Problem description: Starting at the top line and ending at the bottom one, repeat the entries exactly and drop every picture.

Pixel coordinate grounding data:
[Start of Attachment]
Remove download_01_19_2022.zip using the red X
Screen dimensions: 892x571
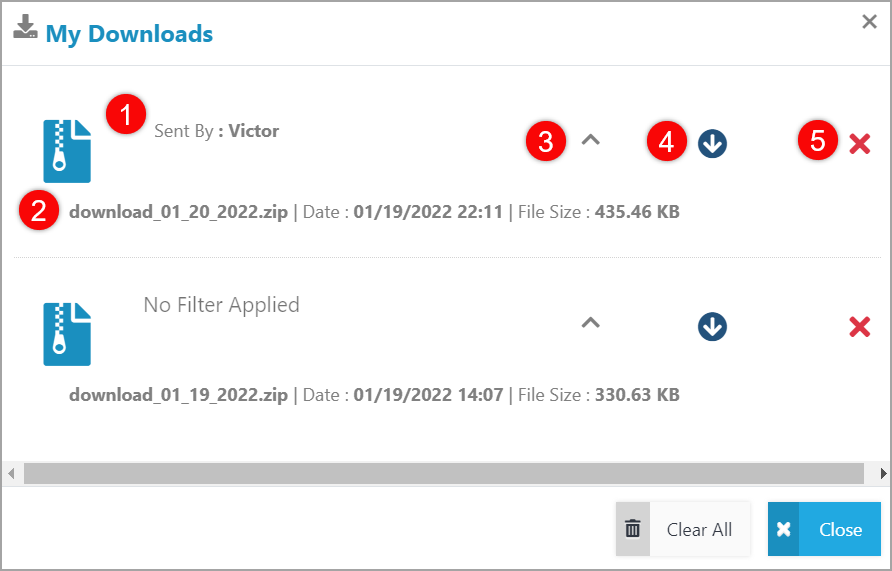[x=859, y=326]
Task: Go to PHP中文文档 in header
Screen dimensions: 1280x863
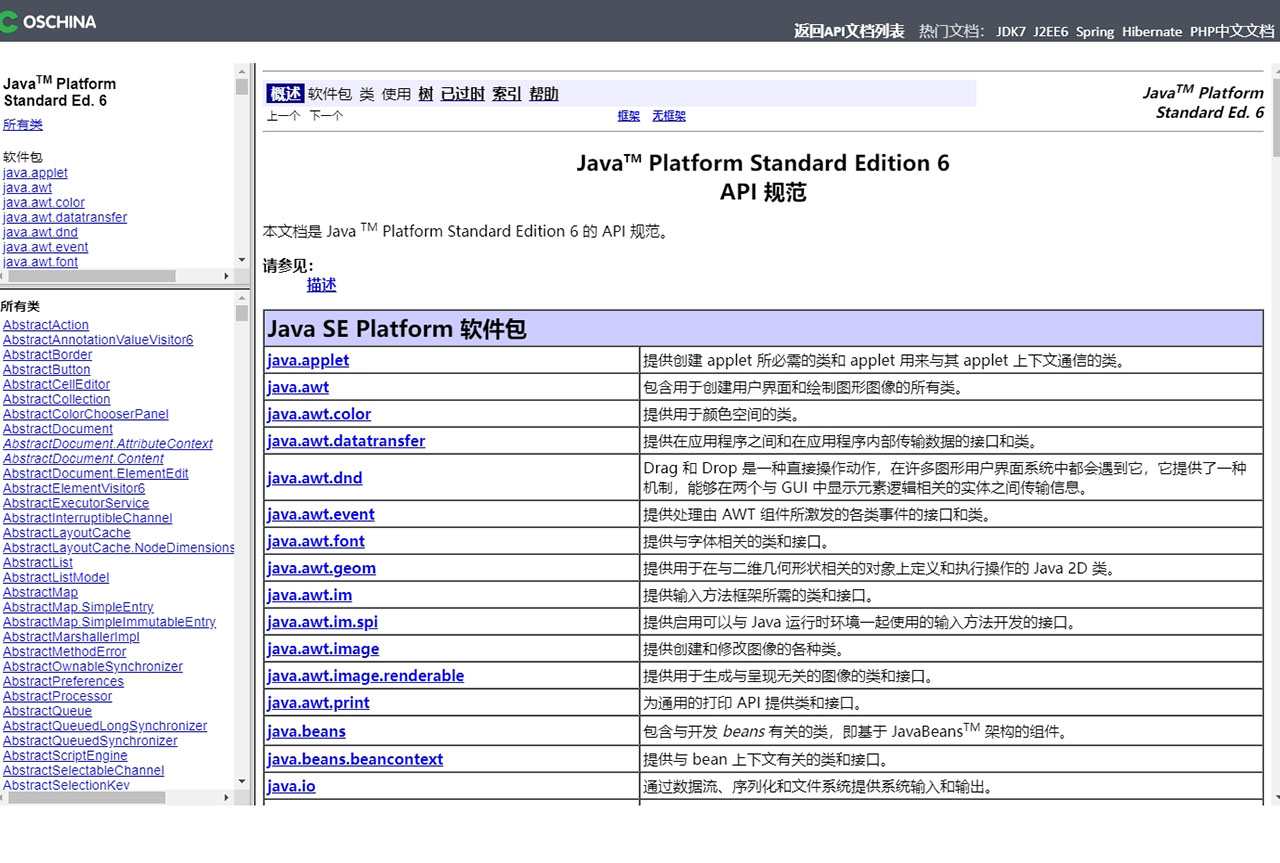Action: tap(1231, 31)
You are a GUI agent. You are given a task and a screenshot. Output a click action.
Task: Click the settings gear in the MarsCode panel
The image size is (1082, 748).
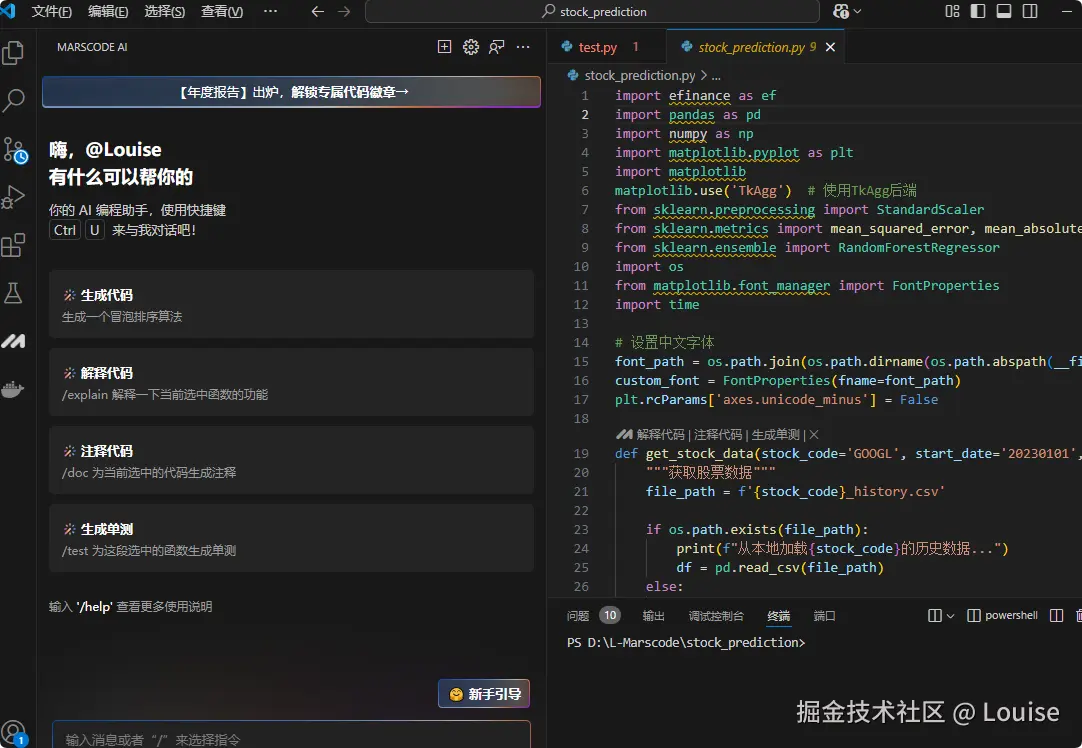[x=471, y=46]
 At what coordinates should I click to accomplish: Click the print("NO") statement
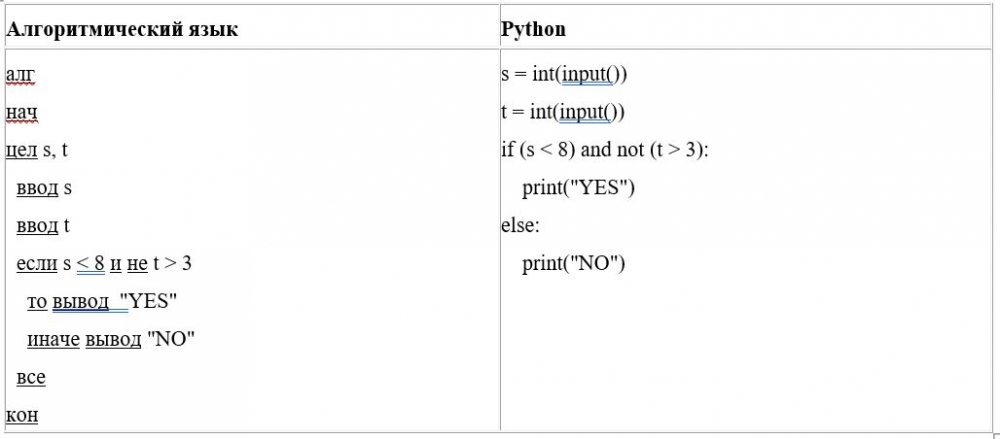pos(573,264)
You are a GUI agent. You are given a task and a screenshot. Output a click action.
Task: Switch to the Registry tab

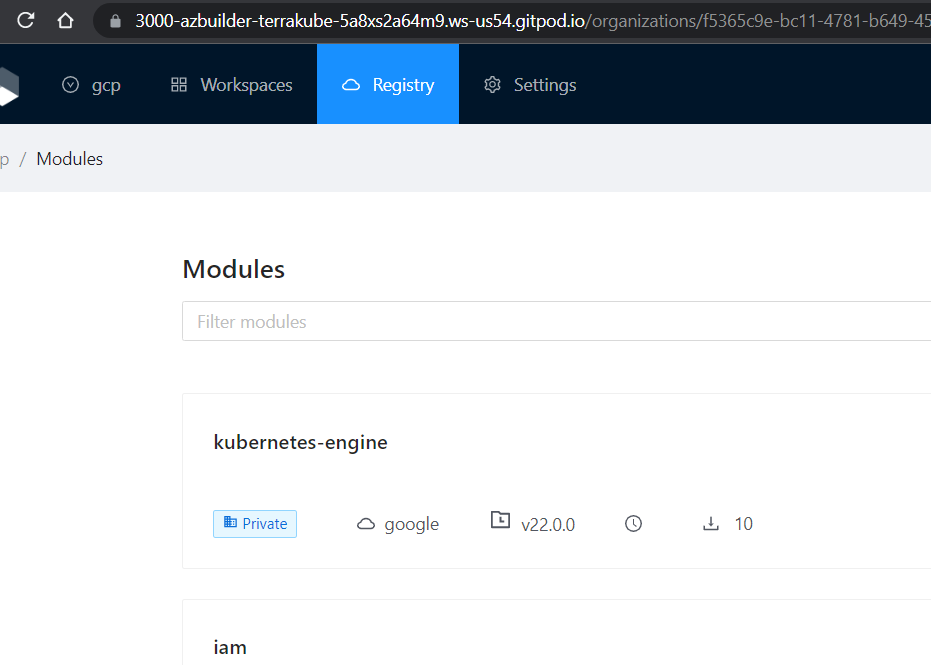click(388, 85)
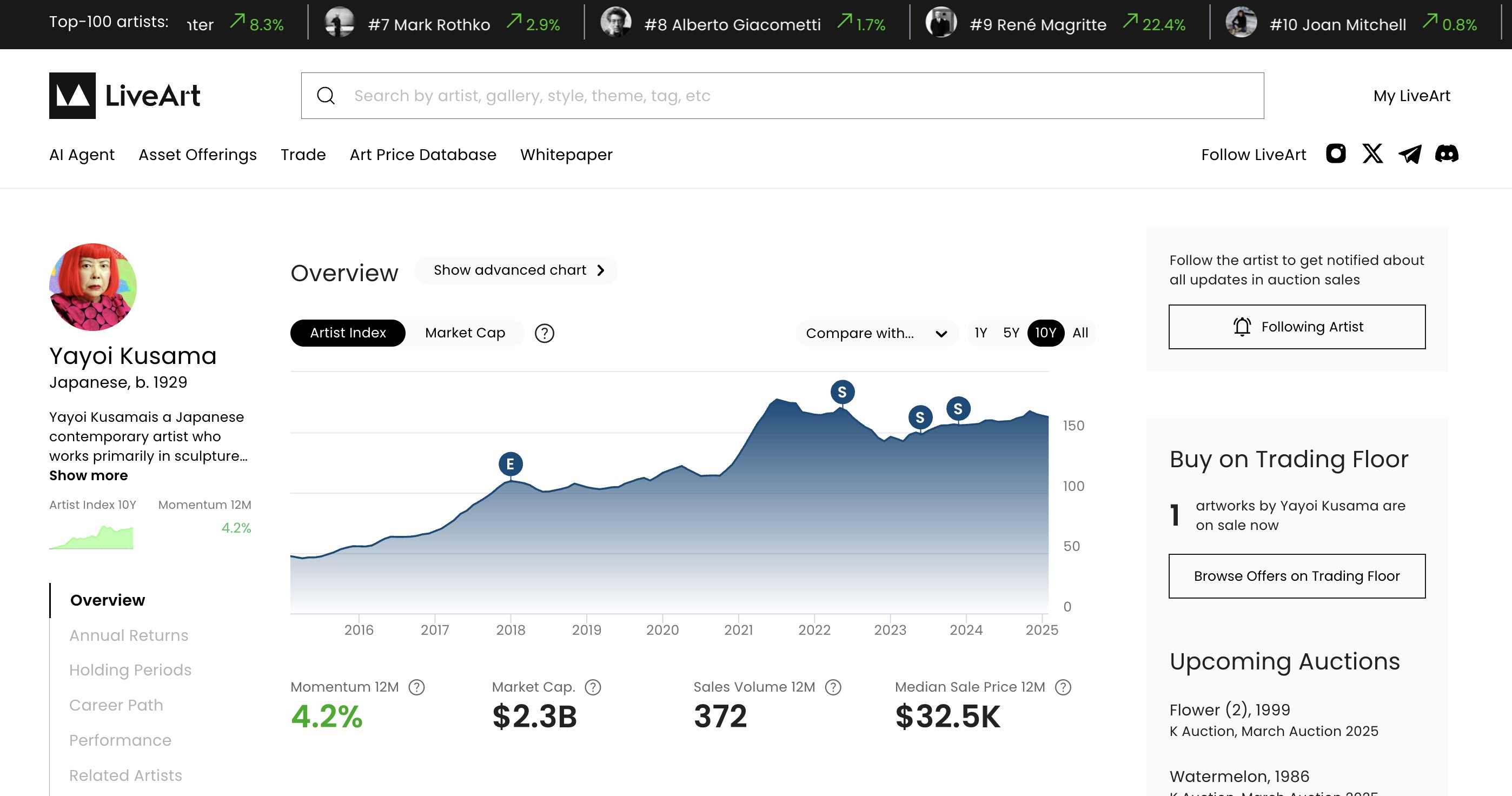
[End of Attachment]
Expected output:
Remove download_01_19_2022.zip using the red X
Screen dimensions: 892x571
[x=859, y=326]
Task: Go to PHP中文文档 in header
Screen dimensions: 1280x863
Action: tap(1231, 31)
You are a GUI agent. You are given a task and a screenshot. Output a click action.
Task: Click the settings gear in the MarsCode panel
The image size is (1082, 748).
[x=471, y=46]
 At what coordinates should I click to accomplish: Click the print("NO") statement
pos(573,264)
You are a GUI agent. You are given a task and a screenshot. Output a click action.
Task: Switch to the Registry tab

click(388, 85)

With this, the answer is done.